# [Problem]
Please set down exactly the lines from the one that contains "The height and width of the screenshot is (845, 561)." through the end of the material, leaving out every picture.
::::
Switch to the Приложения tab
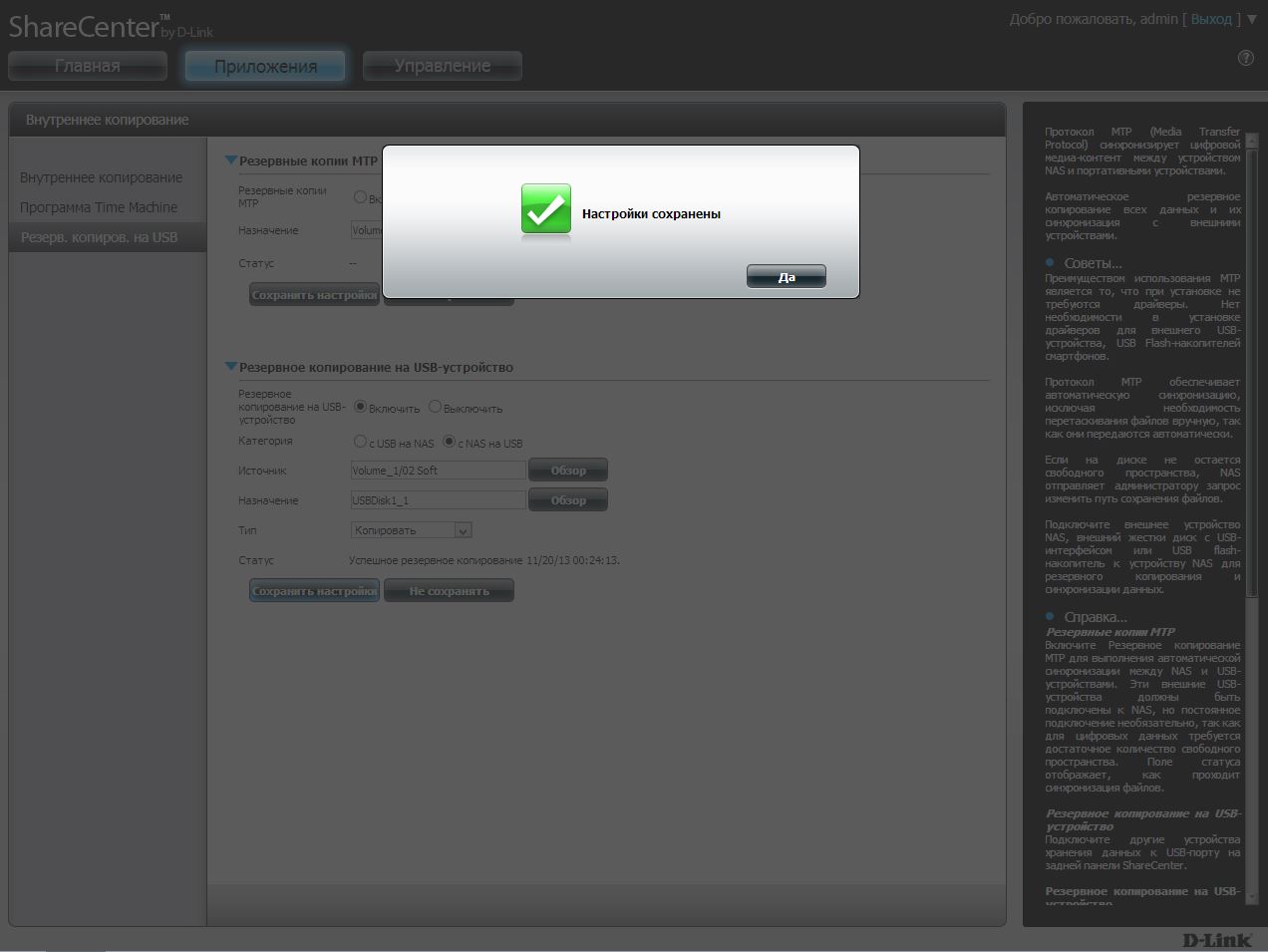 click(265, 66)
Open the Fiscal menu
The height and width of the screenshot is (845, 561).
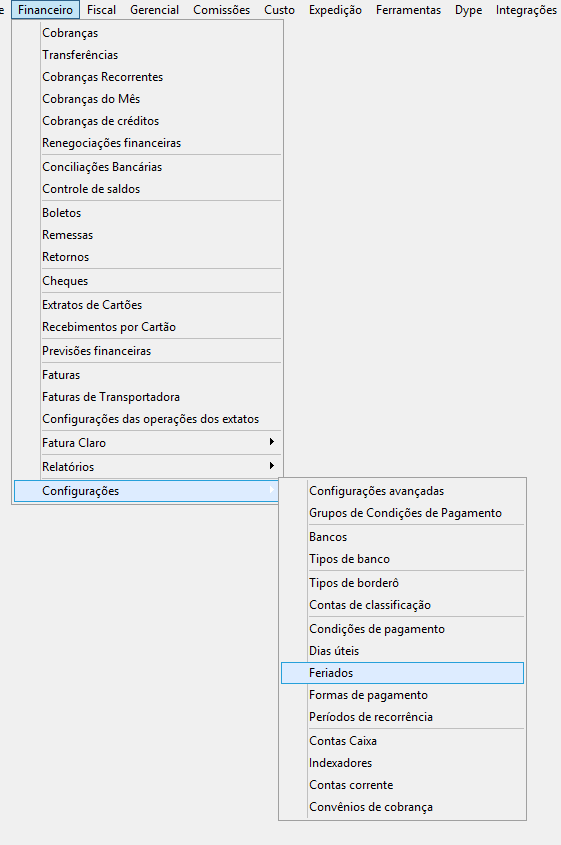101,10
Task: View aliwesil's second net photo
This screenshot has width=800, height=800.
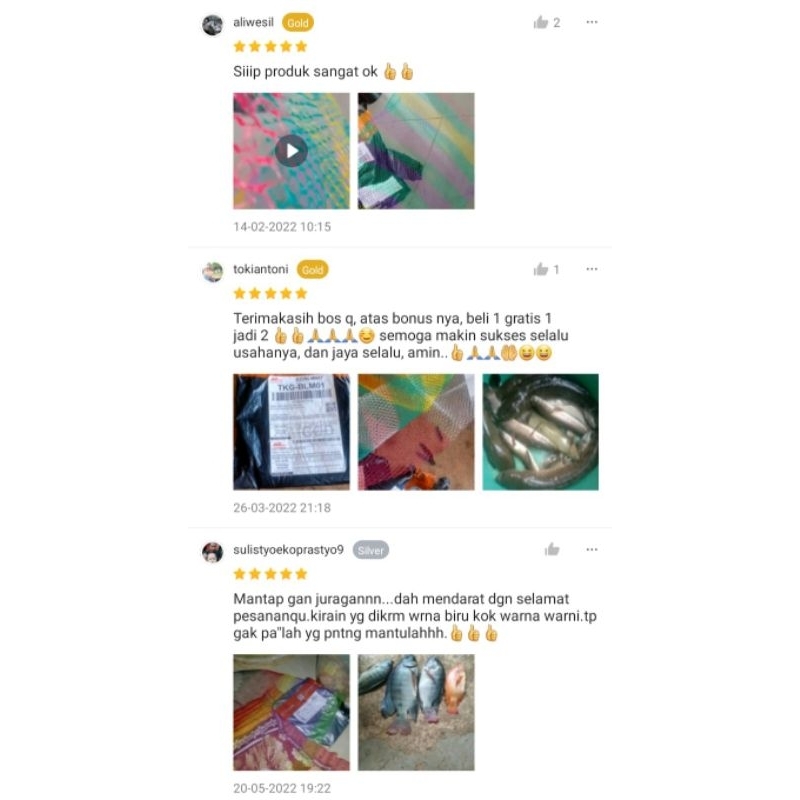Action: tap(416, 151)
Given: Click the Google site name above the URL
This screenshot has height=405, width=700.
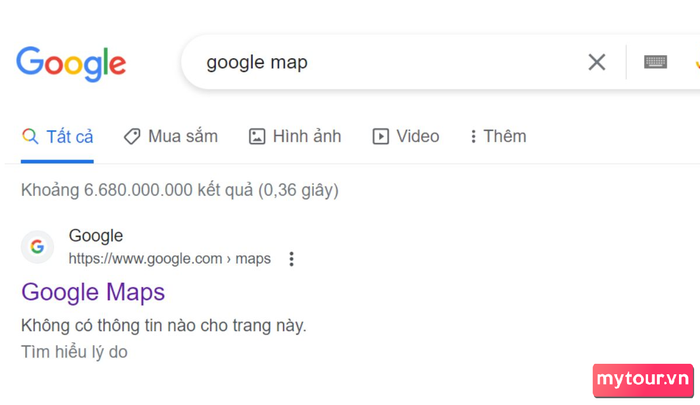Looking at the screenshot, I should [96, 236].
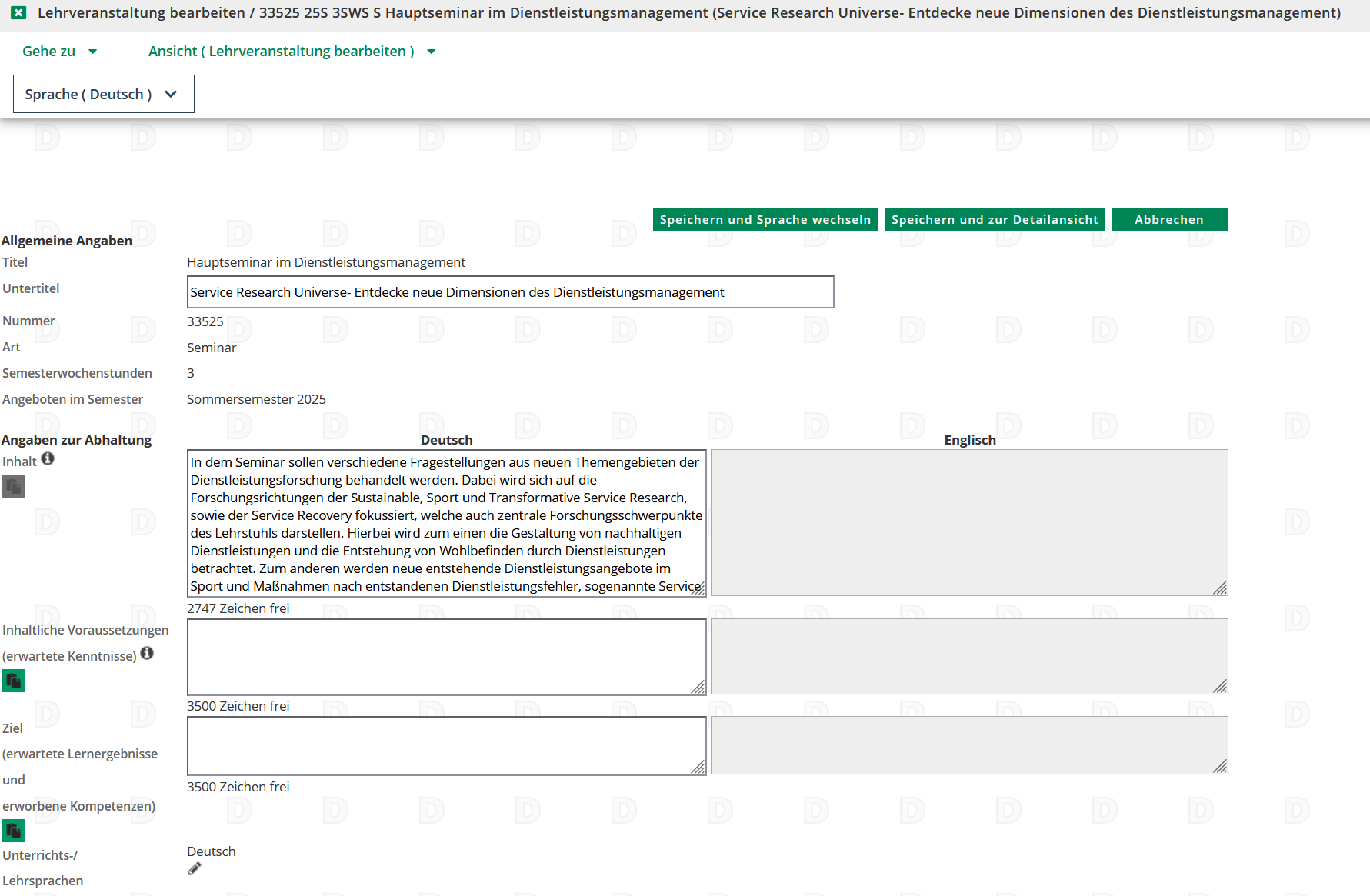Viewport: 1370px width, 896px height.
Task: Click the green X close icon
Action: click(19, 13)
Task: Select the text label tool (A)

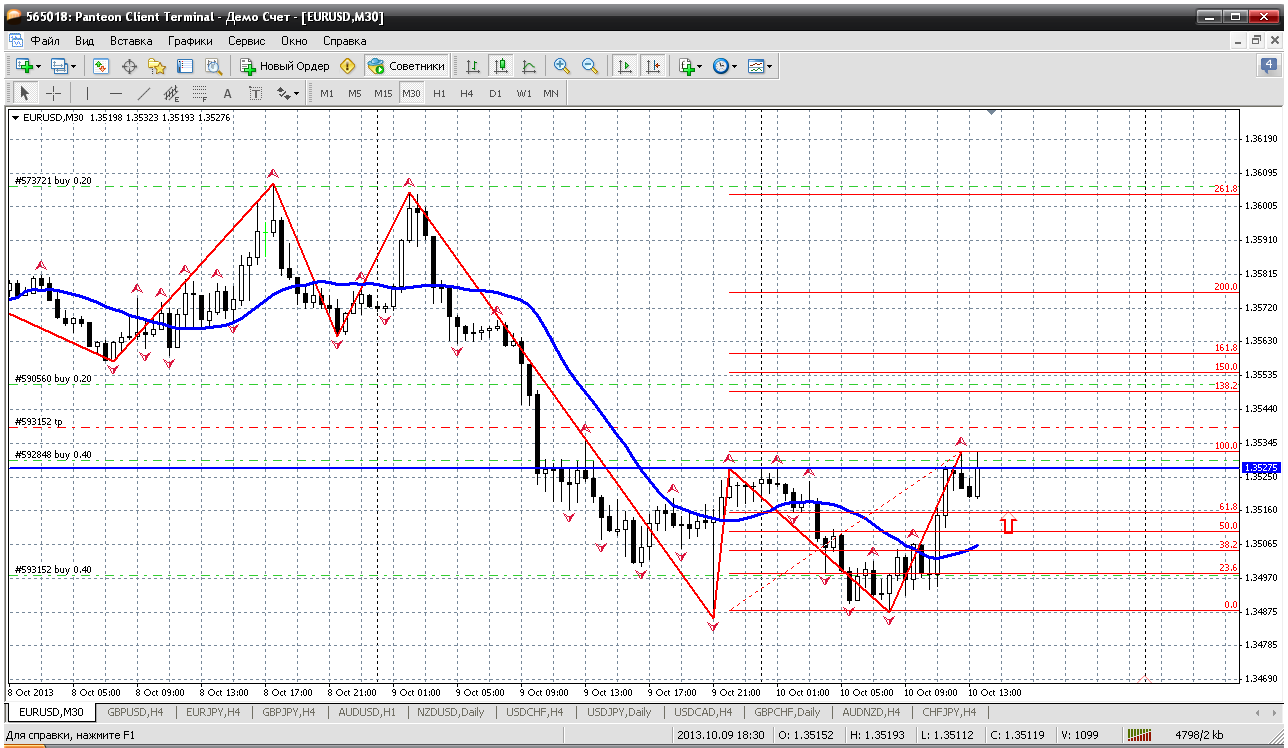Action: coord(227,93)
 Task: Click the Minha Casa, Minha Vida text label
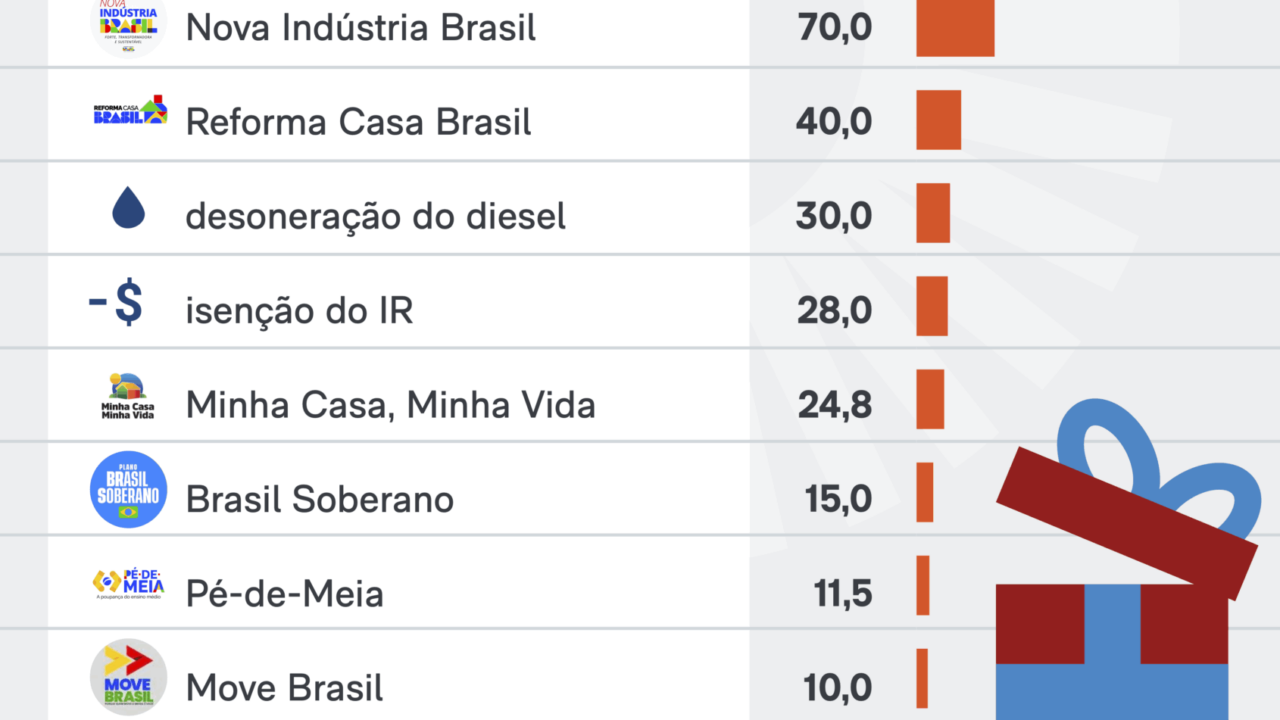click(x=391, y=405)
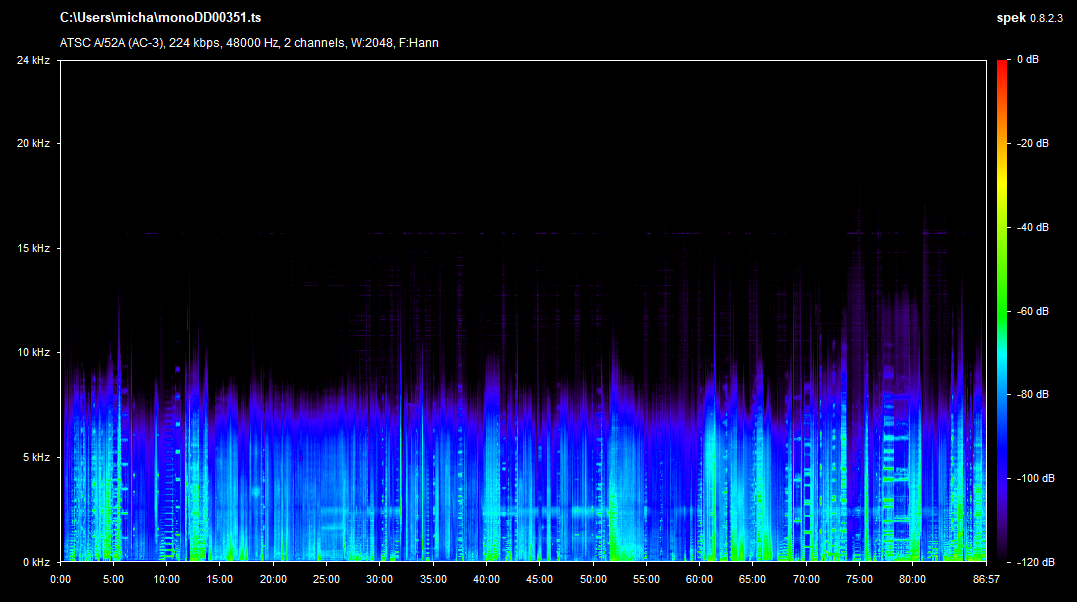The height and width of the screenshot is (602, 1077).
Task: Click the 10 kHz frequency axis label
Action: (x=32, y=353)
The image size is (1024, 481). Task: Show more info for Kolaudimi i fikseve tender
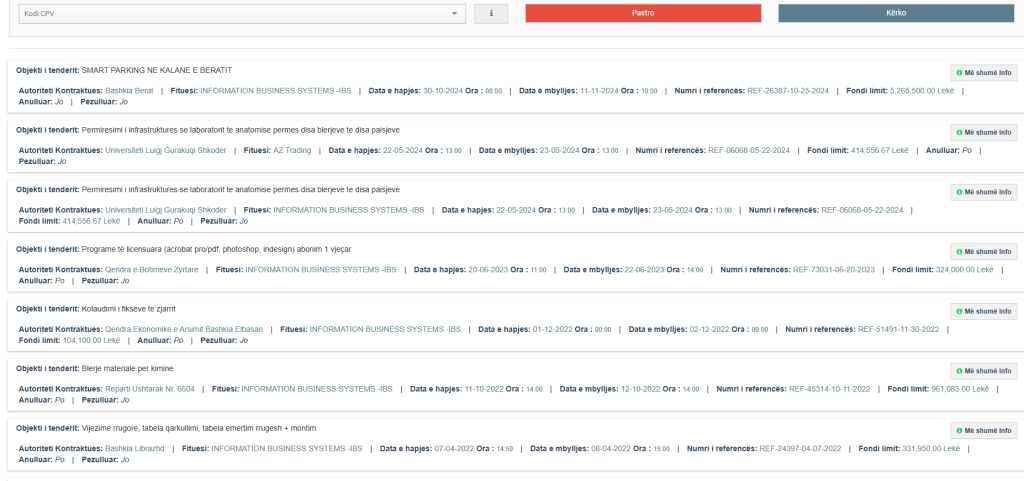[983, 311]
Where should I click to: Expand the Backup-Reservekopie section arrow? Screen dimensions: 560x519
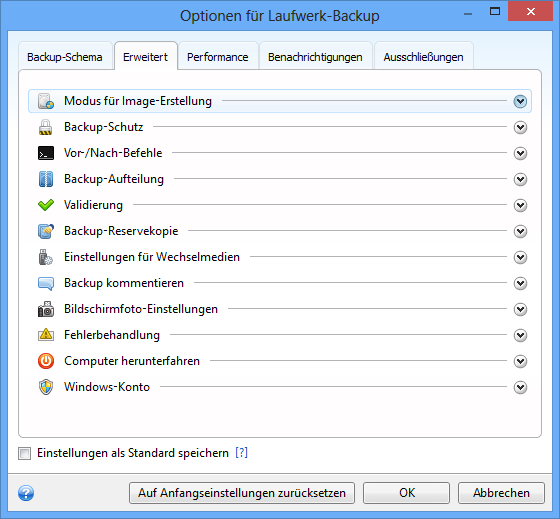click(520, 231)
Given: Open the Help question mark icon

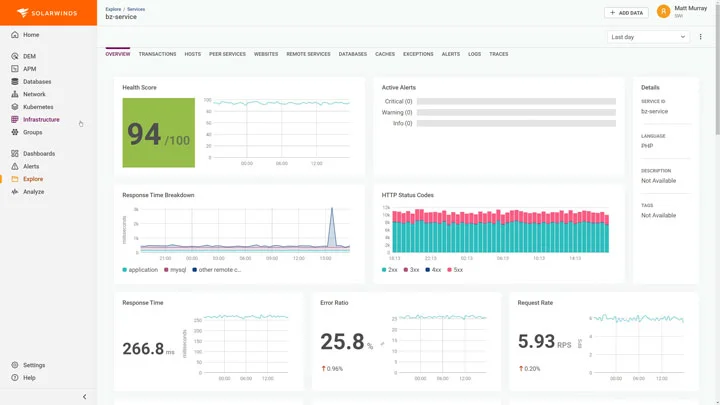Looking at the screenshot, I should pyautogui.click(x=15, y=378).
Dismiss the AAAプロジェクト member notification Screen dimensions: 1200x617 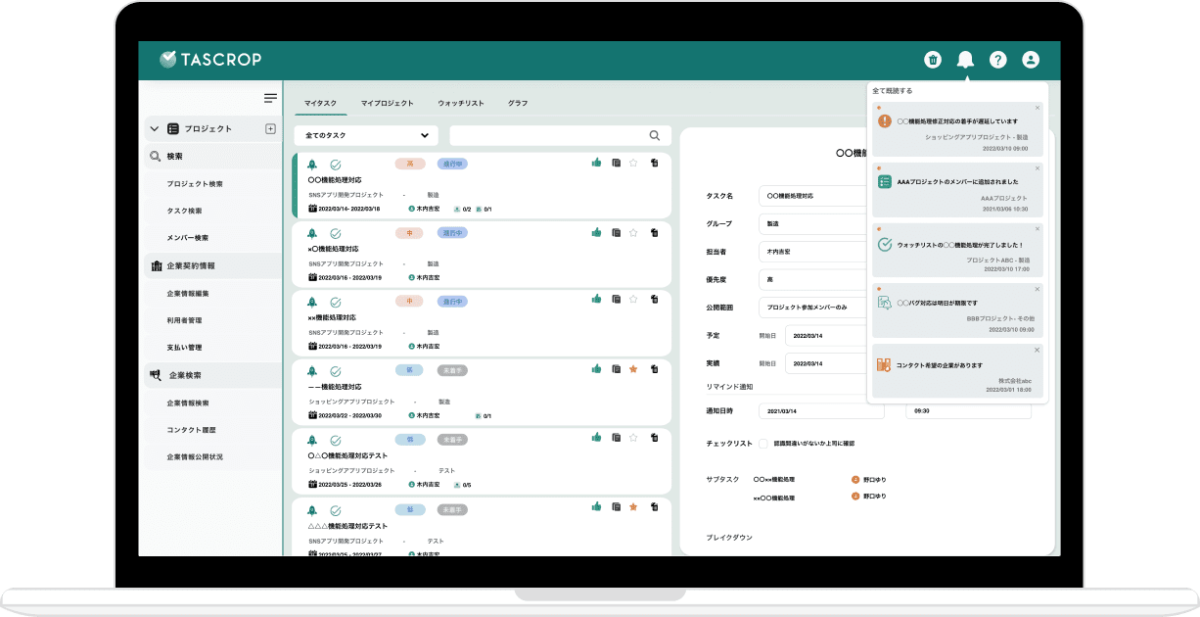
::::
# [Answer section]
The height and width of the screenshot is (845, 561).
101,10
Task: View aliwesil's second net photo
This screenshot has width=800, height=800.
Action: tap(416, 151)
Given: Click the Google site name above the URL
This screenshot has height=405, width=700.
Looking at the screenshot, I should [96, 236].
Viewport: 1370px width, 896px height.
Task: Click the green X close icon
Action: click(19, 13)
Task: Select the text label tool (A)

Action: coord(227,93)
 Task: Click the Minha Casa, Minha Vida text label
click(x=391, y=405)
The height and width of the screenshot is (602, 1077).
Task: Click the 10 kHz frequency axis label
Action: (x=32, y=353)
The image size is (1024, 481). Task: Show more info for Kolaudimi i fikseve tender
[983, 311]
Where should I click to: Expand the Backup-Reservekopie section arrow? Screen dimensions: 560x519
click(520, 231)
Given: Open the Help question mark icon

Looking at the screenshot, I should pyautogui.click(x=15, y=378).
Dismiss the AAAプロジェクト member notification Screen dimensions: 1200x617 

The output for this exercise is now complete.